Deux ensembles de constats de la Cour des Comptes à propos de l’intervention de l’Etat en direction de la création d’entreprises :


"Rapport d’évaluation : les dispositifs de soutien à la création d’entreprises", tome 1, Cour des Comptes, février 2012

Le rapport de la Cour des comptes, demandé par le comité d’évaluation et de contrôle des politiques publiques (CEC) de l’Assemblée Nationale, a eu pour objet de réaliser une « évaluation des dispositifs de l’Etat en faveur de la création d’entreprises » ; ce rapport n’est pas une « évaluation de la politique de création d’entreprises ».

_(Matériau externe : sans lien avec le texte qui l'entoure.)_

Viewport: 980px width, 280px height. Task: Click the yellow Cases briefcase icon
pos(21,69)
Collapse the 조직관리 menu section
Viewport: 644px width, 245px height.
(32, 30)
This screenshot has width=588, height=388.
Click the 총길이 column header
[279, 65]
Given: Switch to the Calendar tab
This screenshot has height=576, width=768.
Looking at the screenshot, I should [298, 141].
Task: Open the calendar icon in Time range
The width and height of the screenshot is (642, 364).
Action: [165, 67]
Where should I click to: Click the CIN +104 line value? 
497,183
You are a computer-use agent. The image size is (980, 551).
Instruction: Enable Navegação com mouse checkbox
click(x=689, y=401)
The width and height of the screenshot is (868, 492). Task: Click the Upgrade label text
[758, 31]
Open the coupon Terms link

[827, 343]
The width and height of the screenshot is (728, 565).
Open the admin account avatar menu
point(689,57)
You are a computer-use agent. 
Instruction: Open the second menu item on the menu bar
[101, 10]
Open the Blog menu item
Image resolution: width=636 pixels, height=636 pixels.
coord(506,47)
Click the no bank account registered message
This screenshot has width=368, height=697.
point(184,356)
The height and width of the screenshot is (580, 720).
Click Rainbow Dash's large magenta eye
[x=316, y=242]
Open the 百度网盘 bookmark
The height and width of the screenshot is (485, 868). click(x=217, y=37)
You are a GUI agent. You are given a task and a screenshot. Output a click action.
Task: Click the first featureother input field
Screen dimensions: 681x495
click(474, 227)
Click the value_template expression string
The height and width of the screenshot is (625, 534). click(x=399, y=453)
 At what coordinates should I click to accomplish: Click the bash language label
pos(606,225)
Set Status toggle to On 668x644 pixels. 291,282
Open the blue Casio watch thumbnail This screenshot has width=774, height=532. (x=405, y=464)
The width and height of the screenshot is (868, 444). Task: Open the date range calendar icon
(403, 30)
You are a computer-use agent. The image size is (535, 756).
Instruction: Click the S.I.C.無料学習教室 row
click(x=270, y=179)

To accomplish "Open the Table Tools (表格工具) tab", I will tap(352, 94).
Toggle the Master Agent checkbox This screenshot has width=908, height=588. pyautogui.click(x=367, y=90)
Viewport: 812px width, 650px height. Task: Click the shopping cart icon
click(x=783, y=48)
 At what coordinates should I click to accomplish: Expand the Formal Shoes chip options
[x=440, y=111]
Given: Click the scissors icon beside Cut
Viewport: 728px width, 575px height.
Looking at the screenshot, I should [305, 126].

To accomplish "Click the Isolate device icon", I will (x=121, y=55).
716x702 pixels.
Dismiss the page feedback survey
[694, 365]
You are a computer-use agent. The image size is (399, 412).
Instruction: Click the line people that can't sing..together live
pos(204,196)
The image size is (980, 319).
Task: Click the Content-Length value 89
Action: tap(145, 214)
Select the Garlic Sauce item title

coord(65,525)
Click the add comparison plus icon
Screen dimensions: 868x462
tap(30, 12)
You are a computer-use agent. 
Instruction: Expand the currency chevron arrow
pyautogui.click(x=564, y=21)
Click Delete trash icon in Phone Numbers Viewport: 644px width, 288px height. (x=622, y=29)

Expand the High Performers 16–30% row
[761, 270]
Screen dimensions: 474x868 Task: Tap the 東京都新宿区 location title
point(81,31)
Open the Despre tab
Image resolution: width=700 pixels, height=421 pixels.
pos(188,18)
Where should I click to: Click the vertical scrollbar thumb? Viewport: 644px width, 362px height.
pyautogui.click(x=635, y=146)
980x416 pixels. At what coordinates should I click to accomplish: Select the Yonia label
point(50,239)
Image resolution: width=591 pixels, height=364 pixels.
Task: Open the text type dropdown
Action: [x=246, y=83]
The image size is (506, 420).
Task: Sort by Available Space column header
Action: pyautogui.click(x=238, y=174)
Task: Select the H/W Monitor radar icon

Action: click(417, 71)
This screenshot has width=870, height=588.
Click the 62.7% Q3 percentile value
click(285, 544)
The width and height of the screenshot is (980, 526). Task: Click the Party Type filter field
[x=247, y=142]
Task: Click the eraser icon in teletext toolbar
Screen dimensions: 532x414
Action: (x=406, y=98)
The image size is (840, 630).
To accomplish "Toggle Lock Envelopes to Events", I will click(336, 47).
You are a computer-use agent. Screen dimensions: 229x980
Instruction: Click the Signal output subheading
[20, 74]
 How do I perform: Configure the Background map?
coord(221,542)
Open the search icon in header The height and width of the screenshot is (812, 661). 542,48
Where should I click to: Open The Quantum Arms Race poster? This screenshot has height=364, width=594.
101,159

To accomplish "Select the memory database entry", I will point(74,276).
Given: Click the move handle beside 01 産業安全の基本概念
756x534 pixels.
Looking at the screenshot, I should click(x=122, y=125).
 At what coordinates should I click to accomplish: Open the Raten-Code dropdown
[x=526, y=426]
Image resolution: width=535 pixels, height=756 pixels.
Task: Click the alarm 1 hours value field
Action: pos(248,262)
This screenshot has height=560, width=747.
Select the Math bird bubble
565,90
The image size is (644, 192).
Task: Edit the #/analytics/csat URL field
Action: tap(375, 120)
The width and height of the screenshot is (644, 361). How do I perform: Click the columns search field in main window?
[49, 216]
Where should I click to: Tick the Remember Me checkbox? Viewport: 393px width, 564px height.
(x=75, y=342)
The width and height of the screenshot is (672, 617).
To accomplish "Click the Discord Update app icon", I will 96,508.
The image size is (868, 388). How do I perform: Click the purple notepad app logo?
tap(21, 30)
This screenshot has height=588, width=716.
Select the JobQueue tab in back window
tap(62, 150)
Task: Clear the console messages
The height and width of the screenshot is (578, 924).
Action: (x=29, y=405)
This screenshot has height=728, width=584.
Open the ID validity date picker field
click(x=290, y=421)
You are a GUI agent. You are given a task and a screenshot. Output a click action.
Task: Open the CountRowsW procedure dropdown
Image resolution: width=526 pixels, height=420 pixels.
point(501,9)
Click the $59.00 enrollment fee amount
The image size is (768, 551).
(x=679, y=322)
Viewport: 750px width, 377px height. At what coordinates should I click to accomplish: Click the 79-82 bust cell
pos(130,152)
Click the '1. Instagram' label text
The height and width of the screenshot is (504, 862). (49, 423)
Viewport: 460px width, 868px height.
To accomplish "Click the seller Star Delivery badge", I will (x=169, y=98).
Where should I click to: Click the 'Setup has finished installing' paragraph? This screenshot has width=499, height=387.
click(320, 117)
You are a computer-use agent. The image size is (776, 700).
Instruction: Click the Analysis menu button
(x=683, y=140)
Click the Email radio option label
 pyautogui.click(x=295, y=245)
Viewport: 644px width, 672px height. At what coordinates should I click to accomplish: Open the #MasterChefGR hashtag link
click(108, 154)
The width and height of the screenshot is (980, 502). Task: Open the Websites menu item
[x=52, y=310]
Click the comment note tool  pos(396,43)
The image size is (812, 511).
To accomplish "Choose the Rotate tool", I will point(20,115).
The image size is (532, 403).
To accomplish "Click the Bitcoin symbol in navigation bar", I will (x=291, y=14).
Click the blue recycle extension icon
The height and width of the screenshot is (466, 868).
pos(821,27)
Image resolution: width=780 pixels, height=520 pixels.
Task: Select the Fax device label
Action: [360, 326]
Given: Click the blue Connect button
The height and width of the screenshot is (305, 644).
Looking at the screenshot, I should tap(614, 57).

La création d’entreprise, activité relève de l’initiative privée (volonté d’entreprendre des citoyens, goût du risque des apporteurs de capitaux) ; cette dimension « culturelle » conduit à relativiser l’efficacité à court terme de l’action des pouvoirs publics, qui peuvent cependant s’efforcer de faire évoluer à moyen terme la culture entrepreneuriale de la société.

 

Deux ensembles de constats de la Cour des Comptes à propos de l’intervention de l’Etat en direction de la création d’entreprises :

Un pilotage insuffisant et une gouvernance déficiente, un coût global des dispositifs de soutien mal connu mais limité, l’absence d’une stratégie d’ensemble, une action de l’Etat mal coordonnée, notamment sur les territoires

• Une trop forte concentration des dispositifs au profit des chômeurs et des entreprises innovantes, et par ailleurs des aides concentrées sur la création plutôt que sur le développement

 

 Ce rapport s’est appuyé sur :

• des rapports de dix chambres régionales des comptes (CRC) associées à cette enquête, qui ont examiné les conditions de mise en œuvre des dispositifs de soutien à la création d’entreprises sur leurs territoires ;

• des auditions des principaux acteurs nationaux concernés;

• les échanges avec les membres d’un comité consultatif constitué afin de pouvoir entendre les réactions des parties prenantes sur l’organisation des travaux, les constats et les recommandations des rapporteurs ;

• trois tables rondes de créateurs d’entreprises organisées, à la Cour, à la chambre régionale des comptes d’Arras et à celle de Lyon ;

• deux sondages réalisés, l’un, par internet, auprès de 800 jeunes en fin de scolarité dans des IUT, des écoles d’ingénieurs, des écoles de commerce ou des universités, pour mesurer leur « culture entrepreneuriale », l’autre, par téléphone, auprès de 800 personnes ayant créé une entreprise entre 2006 et 2009 et dont l’entreprise a désormais disparu, pour comprendre les conséquences de cette expérience dans leur vie professionnelle ultérieure ;

• une analyse comparative des dispositifs publics d’aide à la création d’entreprises dans huit pays (Allemagne, Belgique, Espagne, Etats-Unis, Italie, Israël, Royaume Uni et Suède), réalisée par la direction générale du Trésor.

 

Je rendrais compte de ces différents travaux dans cette note, en plusieurs analyses (dont celle relative aux pays étrangers dans la prochaine note mensuelle).

 

Avec 549 805 entreprises créées en 2011, la France se place au tout premier rang des pays européens en nombre de créations annuelles du fait des auto-entrepreneurs, mais aussi de la forte hausse de 2003 à 2008, ce qui conduit la Cour à dire que la France ne souffre pas d’une insuffisance de création d’entreprises. En revanche, ces créations ont un taux de pérennité limité (66% des entreprises créées en 2006 étaient toujours en activité en 2009, 52% après 5 ans). Plusieurs facteurs ont une influence sur ce taux tels le montant des capitaux initiaux, la forme juridique, le profil du créateur (les chômeurs notamment longue durée, les moins de 30 ans, les peu ou pas diplômées ont une durée de vie plus faible). Ces créations sont en outre de taille réduite, tant en nombre d’emplois (94,3% des entreprises créées en 2011 n’avaient aucun salarié), qu’en capital (44% des entreprises créées en 2010 ont un financement initial inférieur ou égal à 8000€).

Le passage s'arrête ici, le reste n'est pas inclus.